No se trata de una nueva generación de genios superdotados, sino del lado más oscuro y fascinante de la Inteligencia Artificial. Prestigiosas universidades de todo el mundo están encendiendo las alarmas: sus alumnos están entregando ensayos brillantes, tesis perfectas y análisis literarios profundos sobre obras que, en realidad, nunca abrieron. La IA se encarga de resumir, conectar ideas y redactar todo por ellos en segundos.

El verdadero problema detrás de este “truco” es un fenómeno silencioso que nos está afectando a todos, no solo a los estudiantes. Al dejar que las pantallas procesen la información por nosotros, nuestro cerebro está perdiendo la capacidad de concentración. ¿Te ha pasado que lees un hilo de Twitter o un post largo y a la mitad ya no recuerdas cómo empezó? No estás solo. La sobreexposición a videos cortos y textos masticados en redes sociales está atrofiando nuestra comprensión lectora.

Estamos pasando de una lectura profunda —esa donde te sumerges en una historia y conectas cables en tu cabeza— a una “lectura de escaneo”. Saltamos de palabra en palabra buscando el dato rápido.
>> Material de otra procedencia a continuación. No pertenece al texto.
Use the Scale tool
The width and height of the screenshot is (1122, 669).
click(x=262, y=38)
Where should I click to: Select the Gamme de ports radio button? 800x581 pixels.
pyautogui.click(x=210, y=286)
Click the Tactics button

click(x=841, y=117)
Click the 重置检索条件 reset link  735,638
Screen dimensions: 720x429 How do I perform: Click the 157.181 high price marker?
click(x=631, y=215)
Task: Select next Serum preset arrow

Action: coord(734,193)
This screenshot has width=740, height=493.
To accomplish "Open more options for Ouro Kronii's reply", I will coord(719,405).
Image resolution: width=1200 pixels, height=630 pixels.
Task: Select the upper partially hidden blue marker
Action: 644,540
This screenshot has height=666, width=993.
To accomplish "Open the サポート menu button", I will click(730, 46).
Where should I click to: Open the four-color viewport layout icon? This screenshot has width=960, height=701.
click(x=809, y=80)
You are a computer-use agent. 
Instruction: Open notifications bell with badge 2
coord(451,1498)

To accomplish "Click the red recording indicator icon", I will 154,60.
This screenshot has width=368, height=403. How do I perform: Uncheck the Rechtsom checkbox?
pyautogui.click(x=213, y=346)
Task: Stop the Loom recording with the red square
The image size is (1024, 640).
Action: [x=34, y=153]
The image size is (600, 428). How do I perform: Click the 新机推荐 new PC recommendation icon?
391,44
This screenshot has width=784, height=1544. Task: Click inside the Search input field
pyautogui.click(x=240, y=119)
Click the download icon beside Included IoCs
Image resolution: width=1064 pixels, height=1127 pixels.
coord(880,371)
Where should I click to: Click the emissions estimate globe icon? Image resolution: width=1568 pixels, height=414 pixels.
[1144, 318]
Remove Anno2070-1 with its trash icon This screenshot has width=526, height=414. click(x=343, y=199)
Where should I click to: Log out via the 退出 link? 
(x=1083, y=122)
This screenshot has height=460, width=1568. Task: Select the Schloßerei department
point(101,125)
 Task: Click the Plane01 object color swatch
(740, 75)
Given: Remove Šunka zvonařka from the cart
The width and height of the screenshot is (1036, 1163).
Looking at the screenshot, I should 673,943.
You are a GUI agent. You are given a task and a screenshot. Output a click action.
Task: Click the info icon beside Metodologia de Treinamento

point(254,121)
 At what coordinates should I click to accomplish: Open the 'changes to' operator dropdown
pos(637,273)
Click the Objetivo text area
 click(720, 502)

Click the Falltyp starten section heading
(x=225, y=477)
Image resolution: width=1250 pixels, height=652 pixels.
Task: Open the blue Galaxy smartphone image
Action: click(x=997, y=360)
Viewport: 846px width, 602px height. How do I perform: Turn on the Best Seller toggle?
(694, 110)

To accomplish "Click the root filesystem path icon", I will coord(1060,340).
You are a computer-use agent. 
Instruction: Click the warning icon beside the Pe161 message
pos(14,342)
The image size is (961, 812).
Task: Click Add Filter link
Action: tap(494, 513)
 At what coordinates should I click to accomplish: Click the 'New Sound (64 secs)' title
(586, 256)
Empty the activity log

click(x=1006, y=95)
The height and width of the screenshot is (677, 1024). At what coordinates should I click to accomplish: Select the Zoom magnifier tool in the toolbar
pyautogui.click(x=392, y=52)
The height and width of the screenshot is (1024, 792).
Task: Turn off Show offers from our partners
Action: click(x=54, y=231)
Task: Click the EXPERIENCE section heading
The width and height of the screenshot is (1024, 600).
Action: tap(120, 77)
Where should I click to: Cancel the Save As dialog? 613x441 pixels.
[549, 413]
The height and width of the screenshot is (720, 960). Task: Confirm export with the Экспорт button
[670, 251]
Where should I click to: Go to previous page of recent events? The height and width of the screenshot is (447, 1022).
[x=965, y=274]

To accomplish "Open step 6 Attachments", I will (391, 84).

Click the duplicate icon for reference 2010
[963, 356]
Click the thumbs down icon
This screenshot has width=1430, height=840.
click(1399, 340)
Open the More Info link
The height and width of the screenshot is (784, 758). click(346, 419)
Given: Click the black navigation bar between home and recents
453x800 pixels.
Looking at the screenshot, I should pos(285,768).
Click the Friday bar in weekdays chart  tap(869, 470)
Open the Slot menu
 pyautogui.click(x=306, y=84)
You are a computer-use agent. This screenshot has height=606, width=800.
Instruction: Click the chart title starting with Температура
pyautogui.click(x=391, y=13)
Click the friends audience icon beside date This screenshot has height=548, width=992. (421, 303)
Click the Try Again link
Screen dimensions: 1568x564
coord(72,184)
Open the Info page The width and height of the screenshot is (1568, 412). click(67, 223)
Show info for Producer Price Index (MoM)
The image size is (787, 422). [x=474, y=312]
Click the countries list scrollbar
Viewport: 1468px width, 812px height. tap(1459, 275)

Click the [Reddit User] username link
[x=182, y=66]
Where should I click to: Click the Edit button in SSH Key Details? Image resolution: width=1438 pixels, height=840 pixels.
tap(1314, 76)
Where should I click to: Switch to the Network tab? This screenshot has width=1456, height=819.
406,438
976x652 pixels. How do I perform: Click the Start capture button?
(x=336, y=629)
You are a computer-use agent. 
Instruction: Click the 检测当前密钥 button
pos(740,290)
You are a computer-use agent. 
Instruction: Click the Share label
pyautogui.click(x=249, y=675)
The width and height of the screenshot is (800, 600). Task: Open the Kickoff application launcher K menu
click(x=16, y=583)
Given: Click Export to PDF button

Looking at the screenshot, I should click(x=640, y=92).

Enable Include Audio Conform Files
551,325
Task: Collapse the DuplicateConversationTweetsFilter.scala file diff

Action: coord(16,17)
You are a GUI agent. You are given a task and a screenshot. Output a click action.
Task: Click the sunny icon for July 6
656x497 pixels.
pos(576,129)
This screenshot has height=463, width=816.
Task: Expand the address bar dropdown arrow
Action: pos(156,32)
El peligro real no es que la IA se vuelva más inteligente, sino que nosotros nos estamos volviendo voluntariamente más perezosos. El cerebro es como un músculo: si la tecnología piensa por nosotros, nuestra habilidad para entender metáforas, críticas o textos complejos simplemente se marchará. ¿Será que el futuro de la educación ya no es aprender, sino simular que sabemos?